Bank of Canada Holds Rates Unchanged but Ready to Start Hiking

By Rahul Vaidyanath
Rahul Vaidyanath
Rahul Vaidyanath
Journalist
Rahul Vaidyanath is a journalist with The Epoch Times in Ottawa. His areas of expertise include the economy, financial markets, China, and national defence and security. He has worked for the Bank of Canada, Canada Mortgage and Housing Corp., and investment banks in Toronto, New York, and Los Angeles.
January 26, 2022 Updated: January 26, 2022

The Bank of Canada held its key policy rate at 0.25 percent on Jan. 26, but is ready to start raising rates.  

The central bank judges that “economic slack [is] now essentially absorbed” and said its governing council decided to “end its extraordinary commitment to hold its policy rate at the effective lower bound.”

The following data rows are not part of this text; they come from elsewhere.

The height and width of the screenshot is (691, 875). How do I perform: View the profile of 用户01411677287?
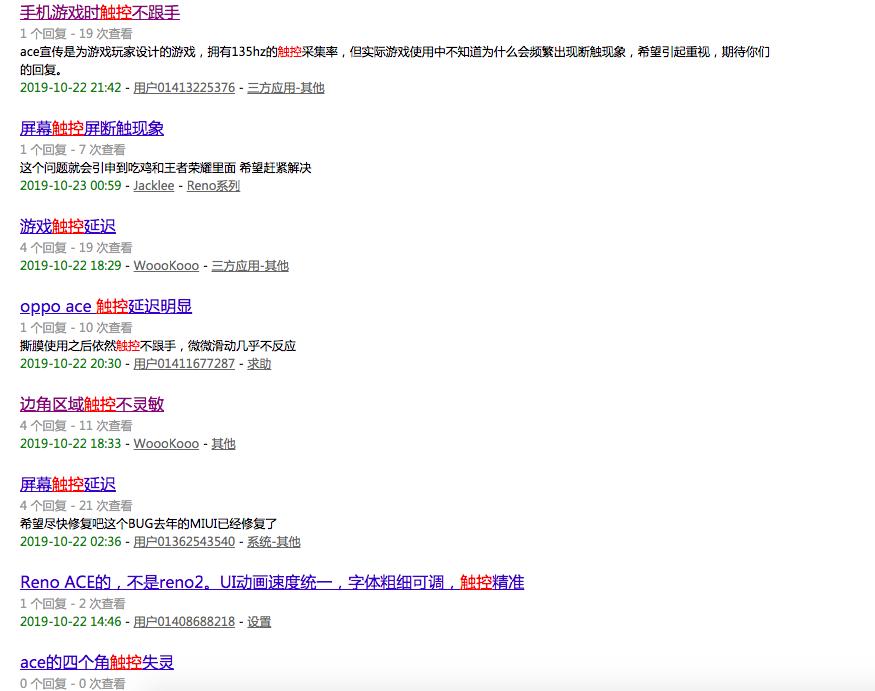[182, 363]
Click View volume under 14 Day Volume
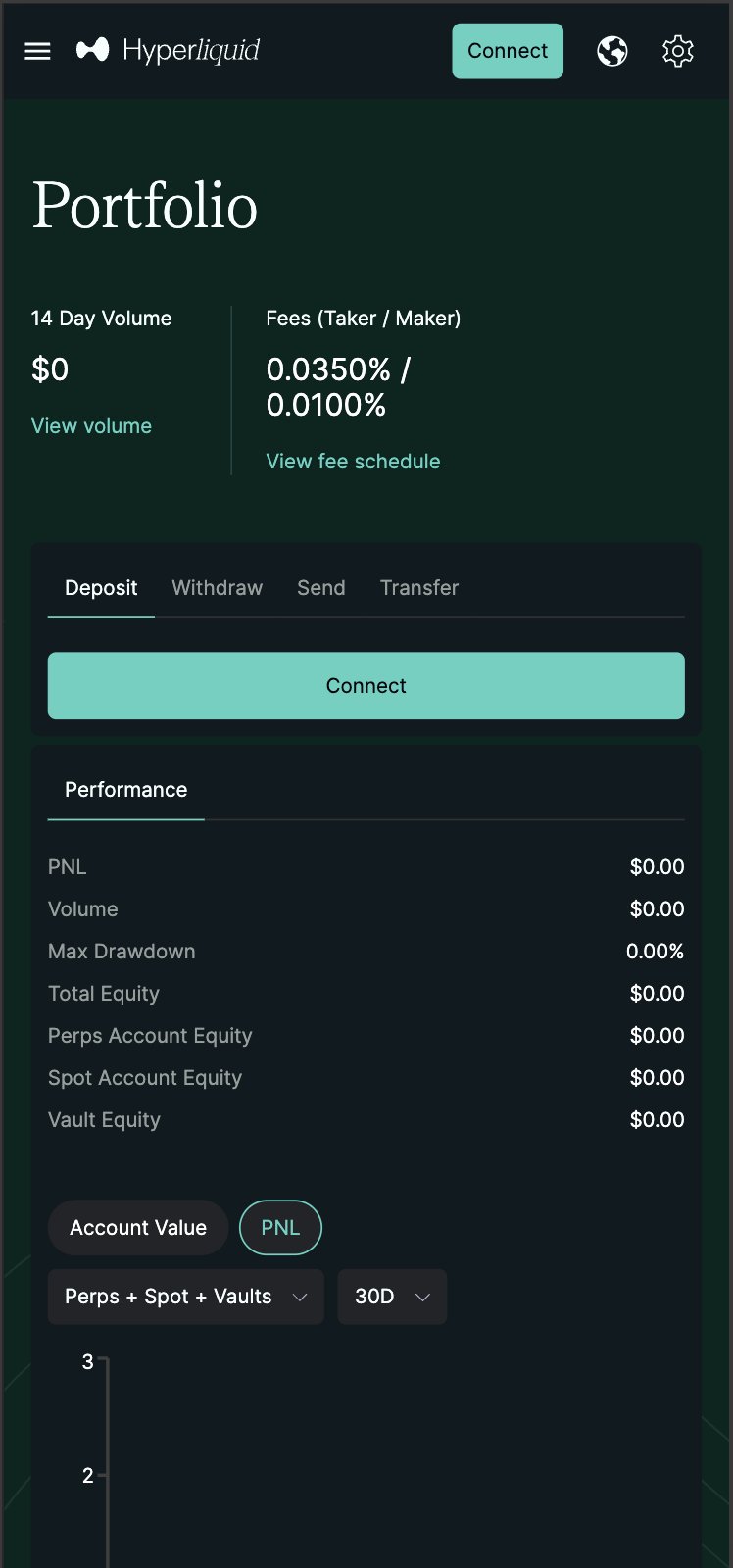This screenshot has width=733, height=1568. click(x=91, y=425)

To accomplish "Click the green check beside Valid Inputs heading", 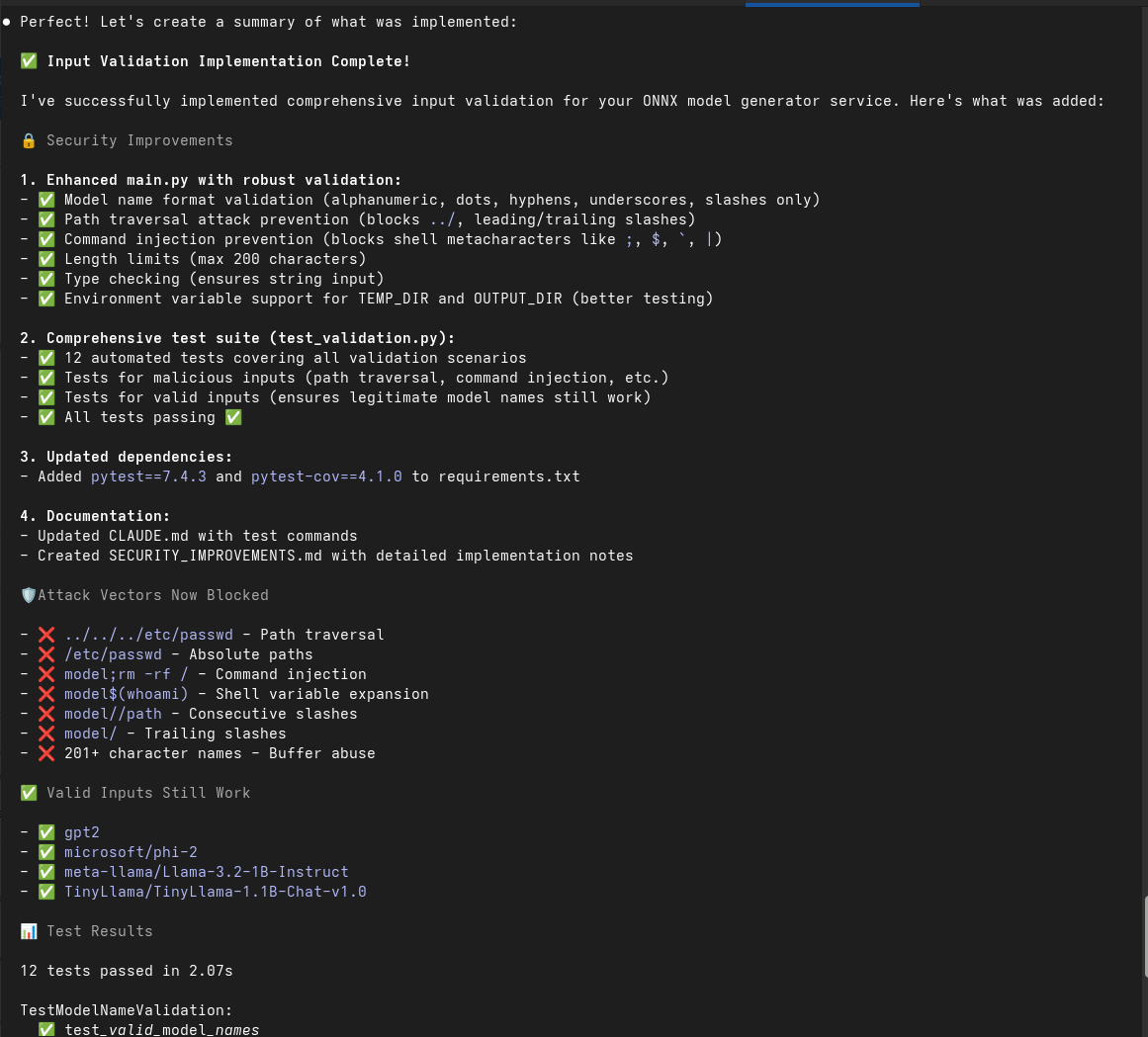I will (29, 793).
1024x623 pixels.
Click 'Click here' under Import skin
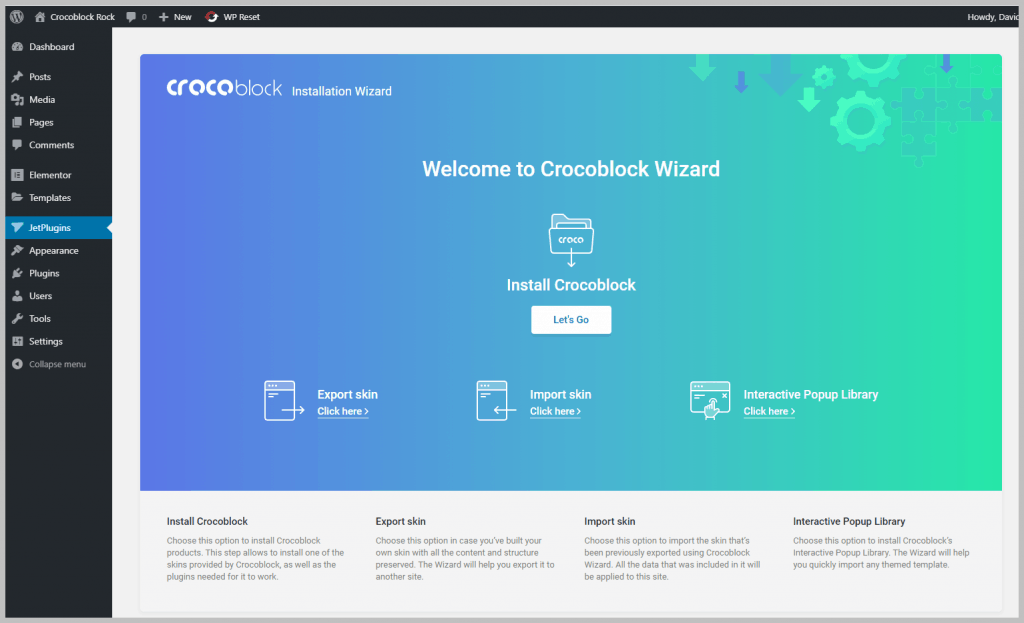click(555, 410)
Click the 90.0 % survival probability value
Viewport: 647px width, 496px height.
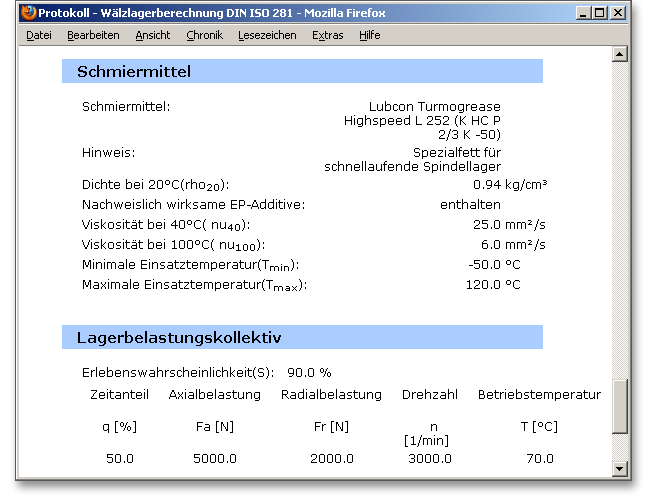coord(309,373)
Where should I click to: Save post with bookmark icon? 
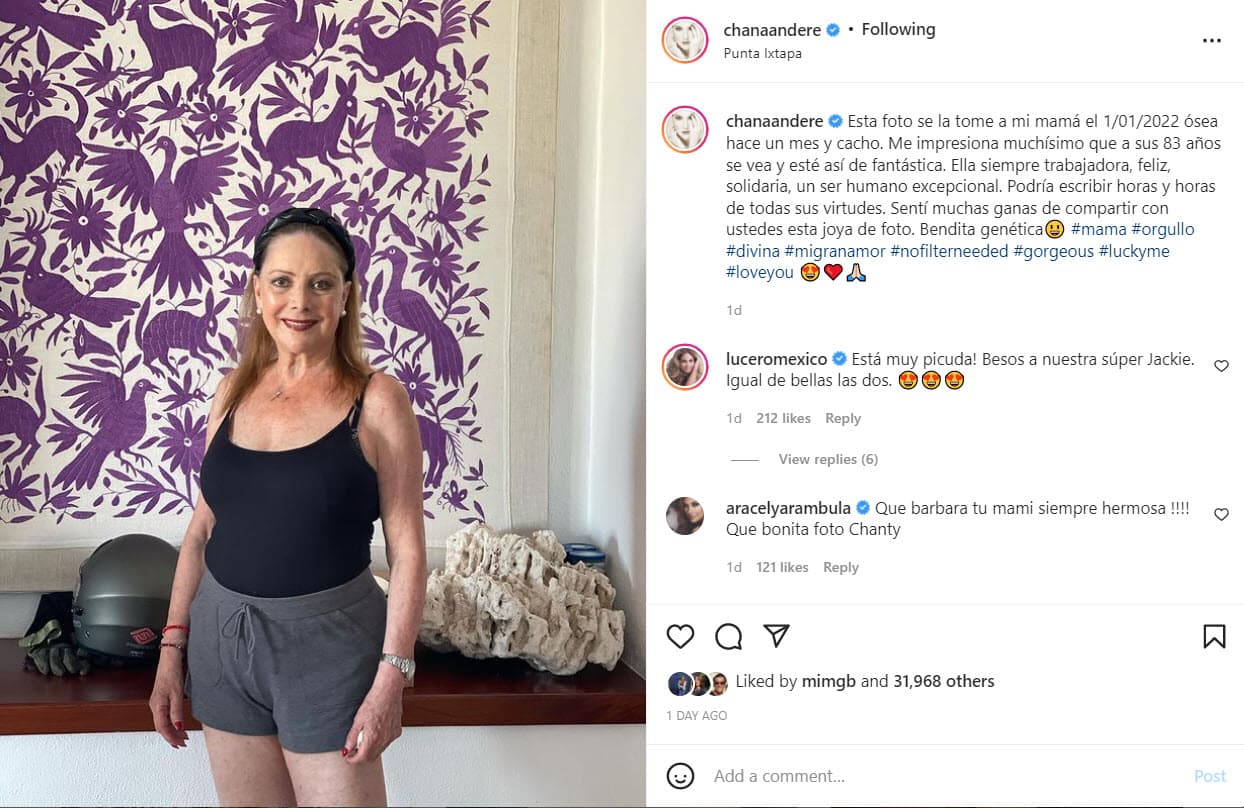[x=1214, y=636]

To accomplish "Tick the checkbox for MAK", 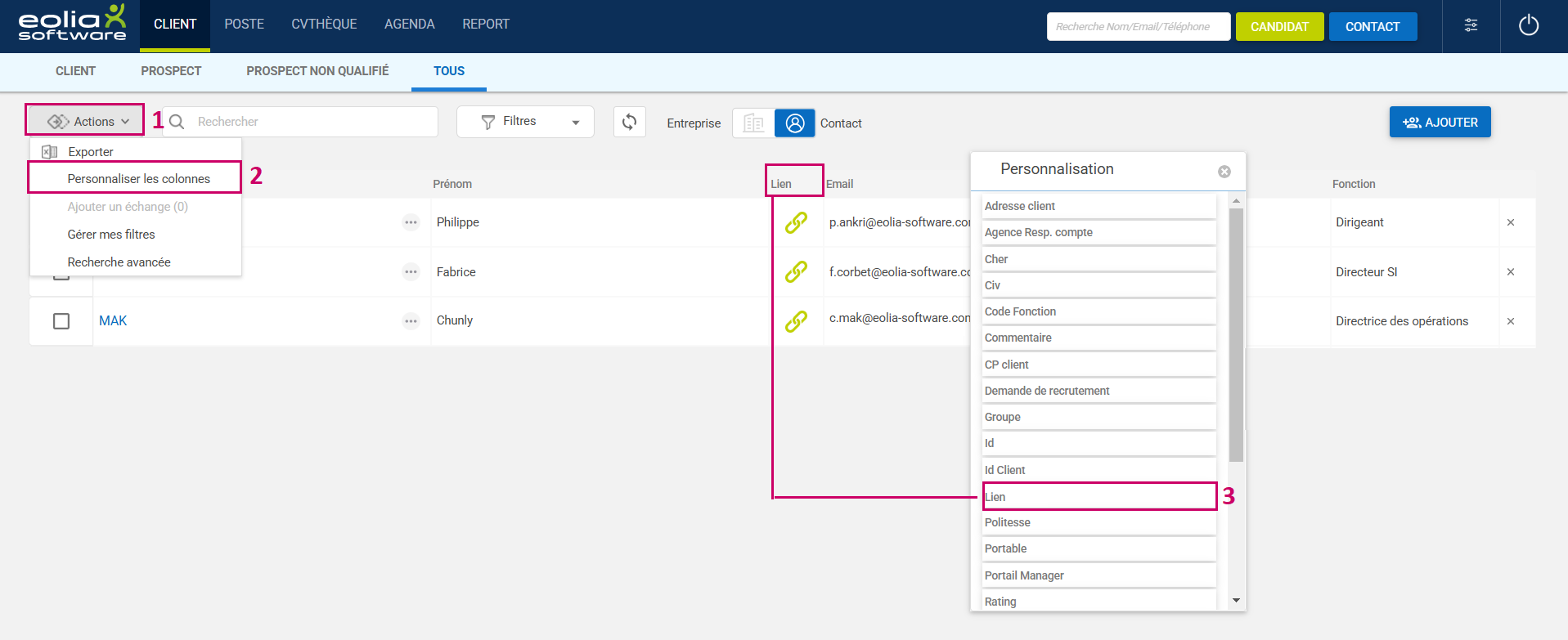I will pyautogui.click(x=61, y=321).
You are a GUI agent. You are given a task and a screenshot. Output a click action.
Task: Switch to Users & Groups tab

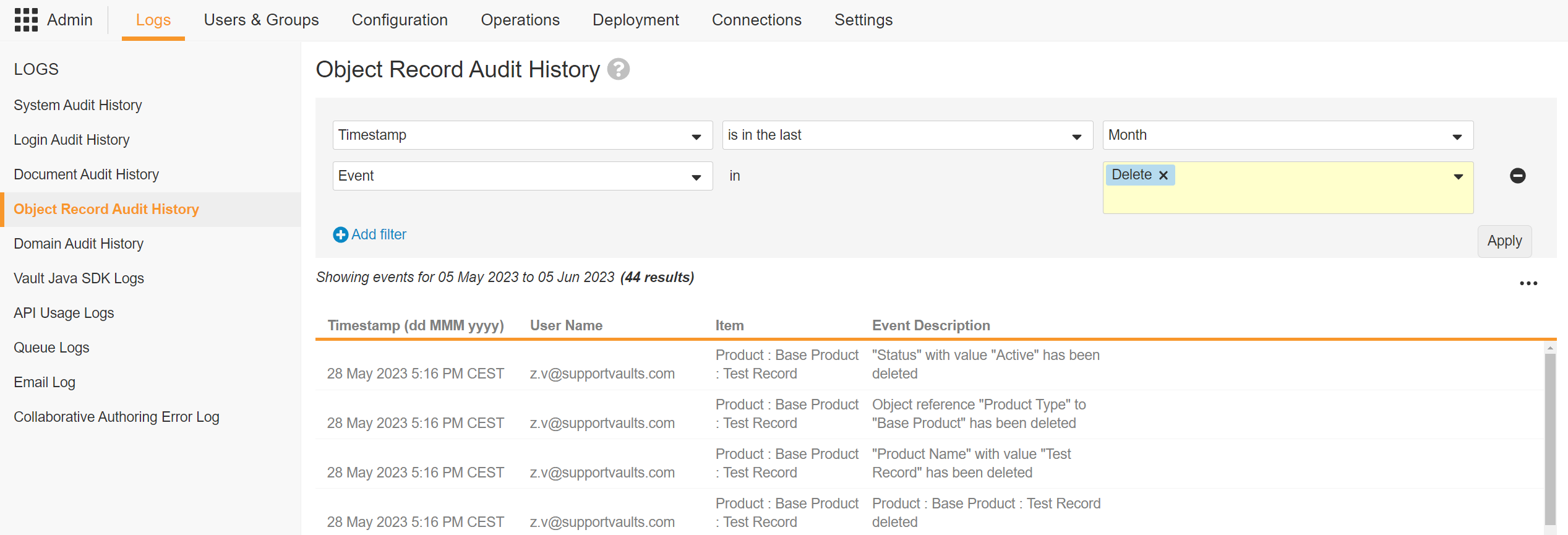261,20
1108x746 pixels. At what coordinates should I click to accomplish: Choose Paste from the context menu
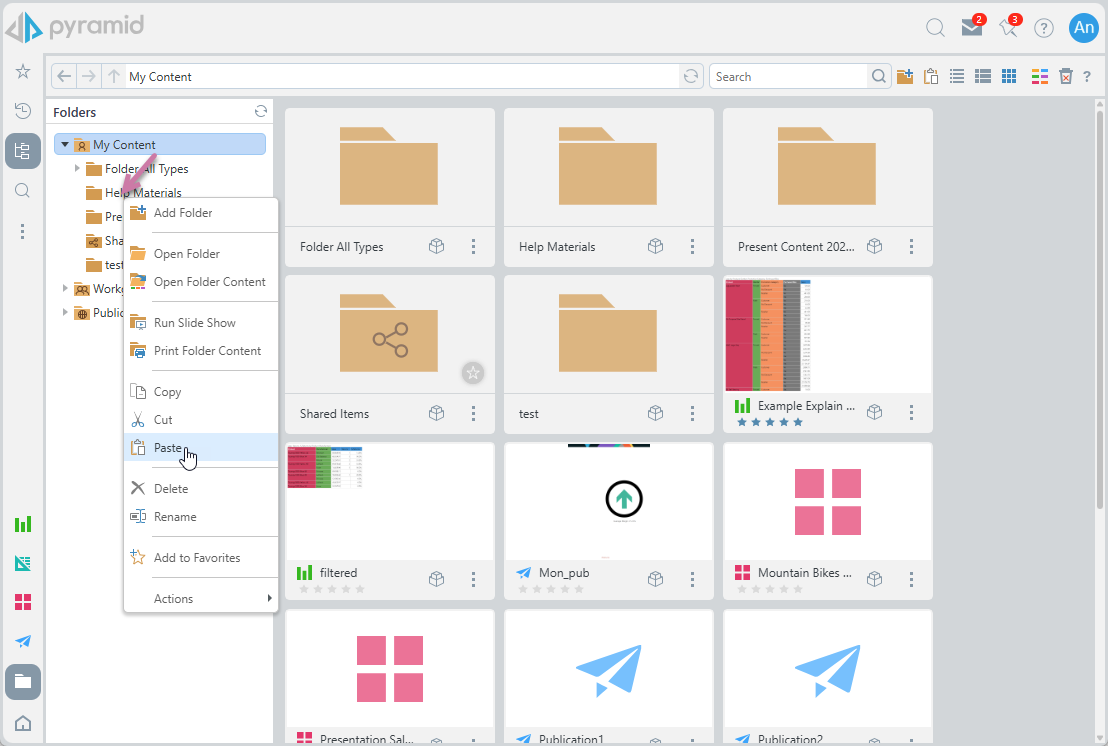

“The Governing Council expects interest rates will need to increase, with the timing and pace of those increases guided by the bank’s commitment to achieving the 2 percent inflation target,” according to the Bank of Canada’s interest rate announcement.

The BoC also delivered a new set of forecasts in its quarterly monetary policy report (MPR) released Jan. 26, projecting slightly slower economic growth for both 2022 and 2023 compared to its previous projections in October 2021, along with a bit more persistent inflation. It indicated that robust growth for the Canadian economy should resume in the second quarter of 2022.

Despite noting that inflation is forecast to remain close to 5 percent over the first half of 2022 due to supply constraints, high energy prices, and rising food costs, the MPR says that longer-term 5- and 10-year measures of inflation expectations are still “well aligned with the 2 percent inflation target.”

The central bank anticipates inflation easing to about 3 percent by the end of 2022 as supply chains normalize and pressures from elevated energy prices and food costs dissipate. 

The BoC MPR analyzed food price inflation, which is up nearly 6 percent year-over-year and is at a 10-year high. It pointed out the increase in the price of meat as examples—beef up 12 percent, bacon up 19 percent, and chicken up 6 percent.

“These increases in food prices will likely continue. As a result, the Bank of Canada expects that food price inflation will be above its historical average over 2022.”

The BoC says that domestic prices for agricultural commodities follow global prices, and these have recently increased significantly due to unfavourable weather conditions like drought in many parts of the world, as well as supply chain disruptions and higher energy costs for distribution.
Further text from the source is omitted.